Théâtre
Das Weisse vom Ei : vaudeville cassé, Marthaler en panne

Das Weisse vom Ei : vaudeville cassé, Marthaler en panne

13 March 2015 | PAR Christophe Candoni

Avec Das Weisse vom Ei (Une île flottante), Marthaler s’amuse à gripper l’horlogerie fine d’une fausse pièce de Labiche. Il signe un vaudeville sans éclat où se perdent l’âme et l’essence même de son théâtre doux-dingue.

On ne pourra pas nier qu’il fallait une bonne dose d’humour et de culot pour paralyser à ce point un vaudeville de Labiche. Là où les personnages et les situations devraient foncer à toute allure, tout s’éternise, se délite et s’anéantit au cours d’une représentation dépassionnée et étirée à l’extrême. Des acteurs amorphes, des silences interminables, des répliques usées avant même d’être prononcées quand elles ne buggent pas avant leur point final… C’est sûrement ce qu’il y a de plus drôle et plaisant dans la proposition atypique de Marthaler qui livre avec délice le redoutable saccage d’un théâtre de divertissement privé de son habituelle efficacité pour mieux en révéler la vanité.

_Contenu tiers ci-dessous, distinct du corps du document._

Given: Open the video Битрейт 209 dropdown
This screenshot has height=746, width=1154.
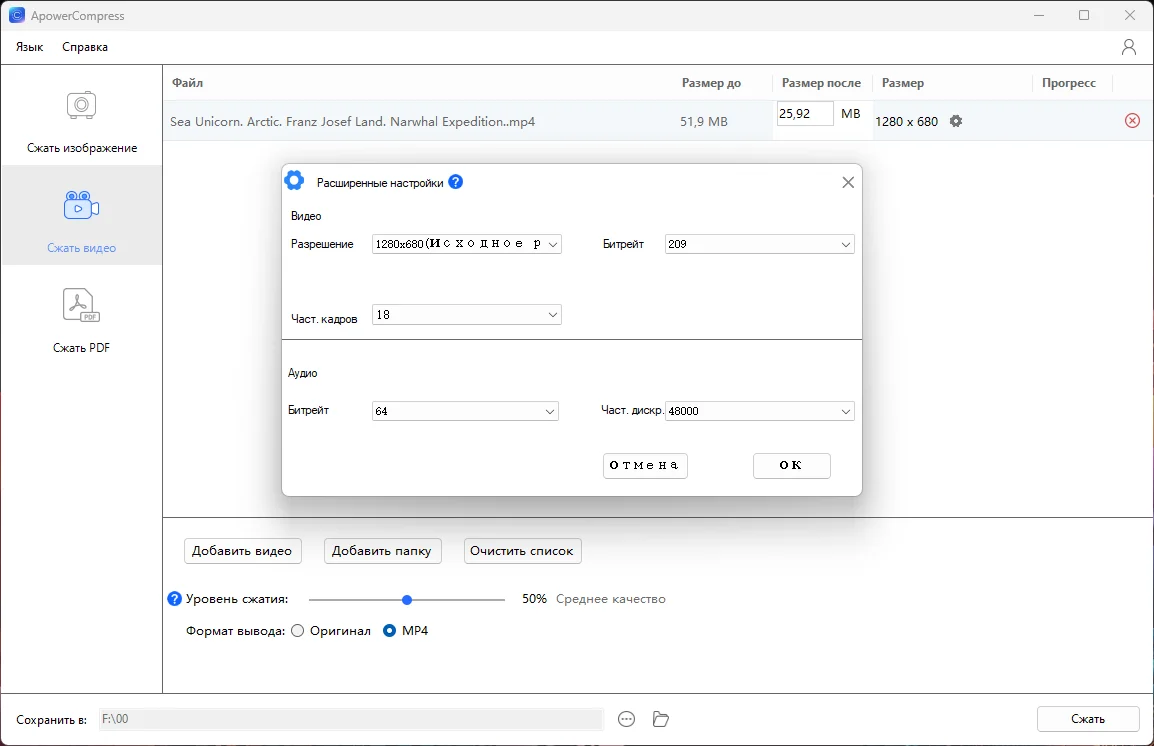Looking at the screenshot, I should [759, 244].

Le metteur en scène à l’art inimitable du burlesque analytique n’est jamais autant inspiré que lorsqu’il met en scène les petites gens, les déclassés, victimes de l’exclusion sociale et de la misère affective. Ce sont Caroline et Casimir, et leurs semblables Elisabeth, la petite ouvrière de Glaube, Liebe, Hoffnung ou bien encore la si peu coupable Marianne des Geschichten aus dem Wiener Wald du dramaturge autrichien Ödön von Horváth qu’il a beaucoup monté au théâtre pendant qu’à l’opéra, il sublimait la terrible descente aux enfers d’un Wozzeck (Berg) ou d’une Katia Kabanova (Janacek). Et là, faisait merveille un geste qui voyait si singulièrement se côtoyer délirante pitrerie et gravité déchirante.

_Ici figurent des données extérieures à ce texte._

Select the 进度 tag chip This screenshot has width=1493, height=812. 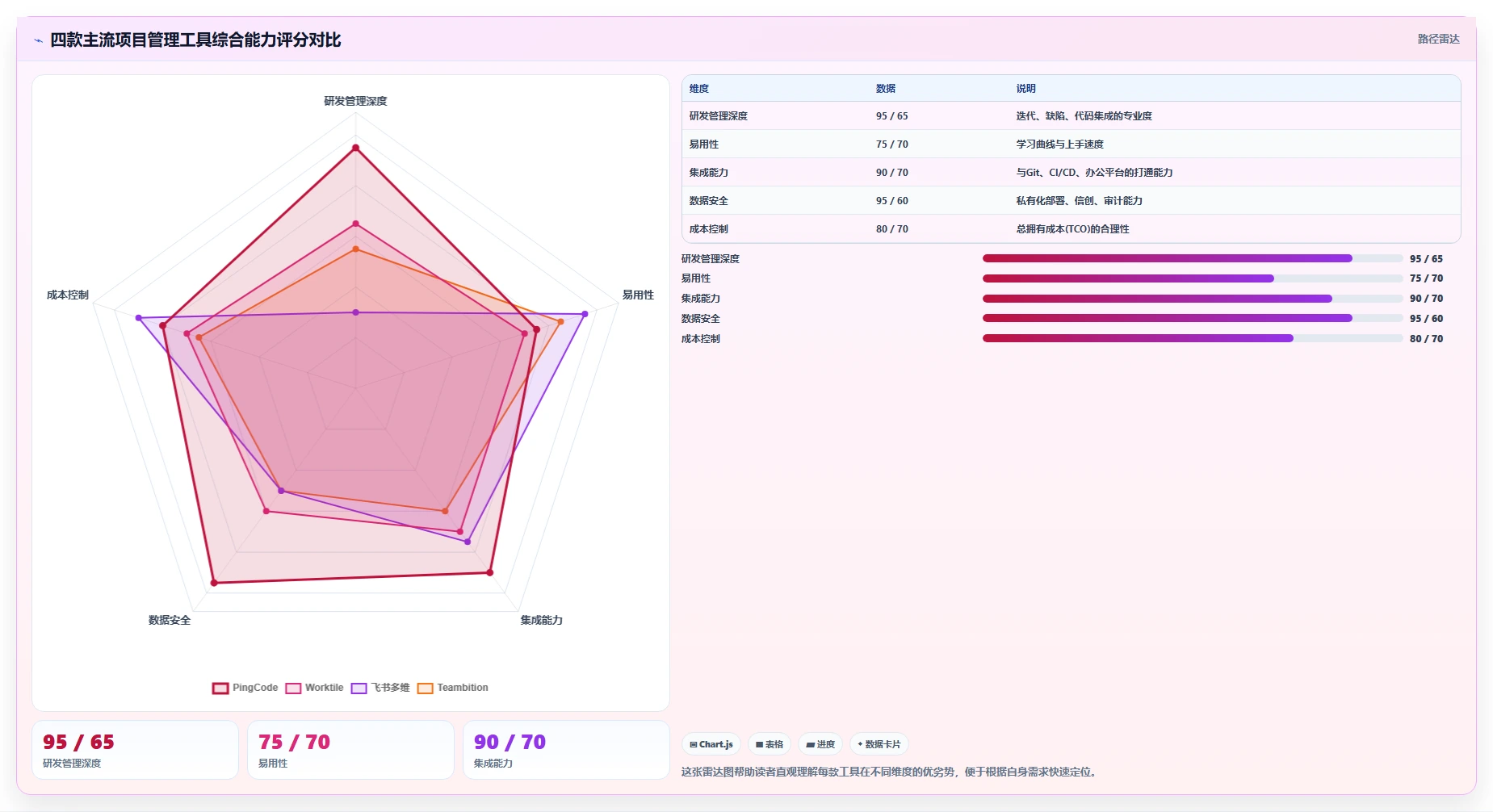point(820,744)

Qu’a-t-il à dire en se faisant cette fois le portraitiste à charge de petits bourgeois bêtes et ratés, insauvables en somme, raison probable pour laquelle il décide alors de les crétiniser davantage ? De ces personnages tirés d’une pièce méconnue intitulée  La Poudre aux yeux comme de sa très inintéressante intrigue relatant le plan d’attaque de deux familles qui veulent unir leur progéniture par les liens sacrés du mariage, Marthaler se moque sans empathie ni ménagement. Et l’on perd alors tout ce qui fait la merveilleuse générosité de l’artiste et l’humanité loufoque et désabusée de son théâtre.

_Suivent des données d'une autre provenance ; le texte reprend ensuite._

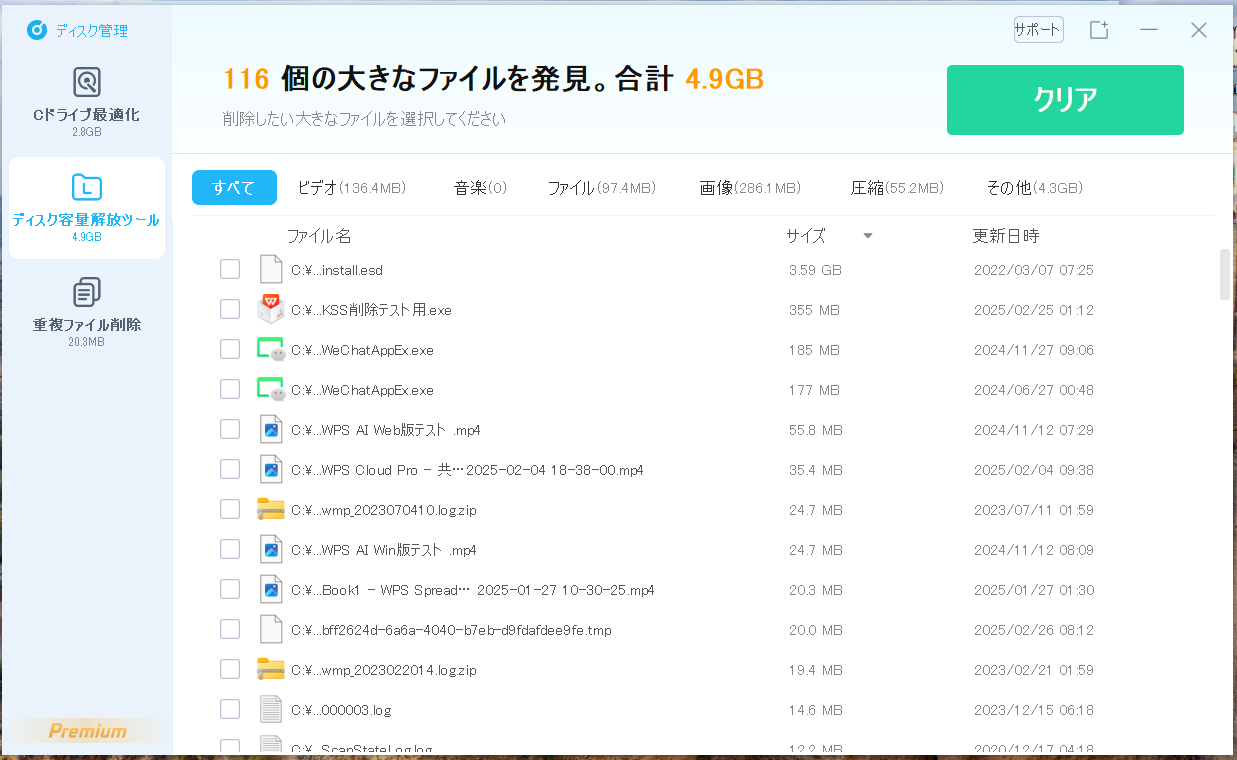Check the box for install.esd

(230, 269)
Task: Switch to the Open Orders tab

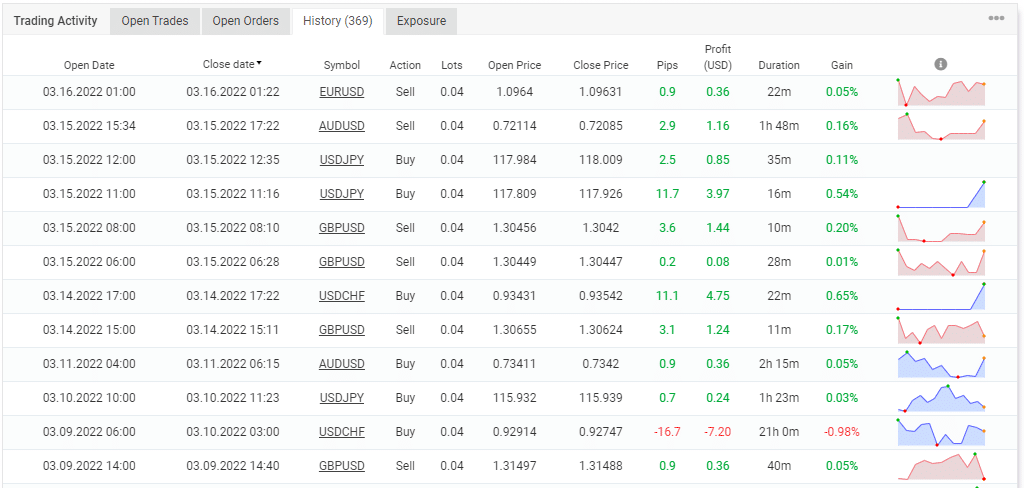Action: pyautogui.click(x=246, y=21)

Alors on continue de préférer chez lui les espaces publics et impersonnels, les vastes et tristes ruine industrielle, salle des fête décatie ou cour d’immeubles lézardés aux intérieurs kitschs et coquets de salons où il sent bon le confort du vieux bois et le moelleux des velours et tapisseries. Car même s’il est à prendre au second degré, tout y est inerte et installé. On reconnaît bien certaines facéties proprement marthalériennes, quelques accidents savoureux au cours desquels les corps désarticulés se prennent les pieds dans le tapis ou d’irrésistibles jeux d’incompréhension langagière. Mais le compte n’y est pas. Il manque l’essentiel.

A commencer par la musique. Car, habituellement, chez Marthaler, on chante beaucoup. Par gaieté pure, pour conjurer le sort ou au moins s’en consoler. A l’image du bon père de famille qui agite dans toute la maisonnée son récepteur universel pour capter mieux qu’un brouillard sonore, nous n’en entendrons presque pas un son. Plus encore que l’île de son titre,  Das Weisse vom Ei est une soirée désespérément flottante.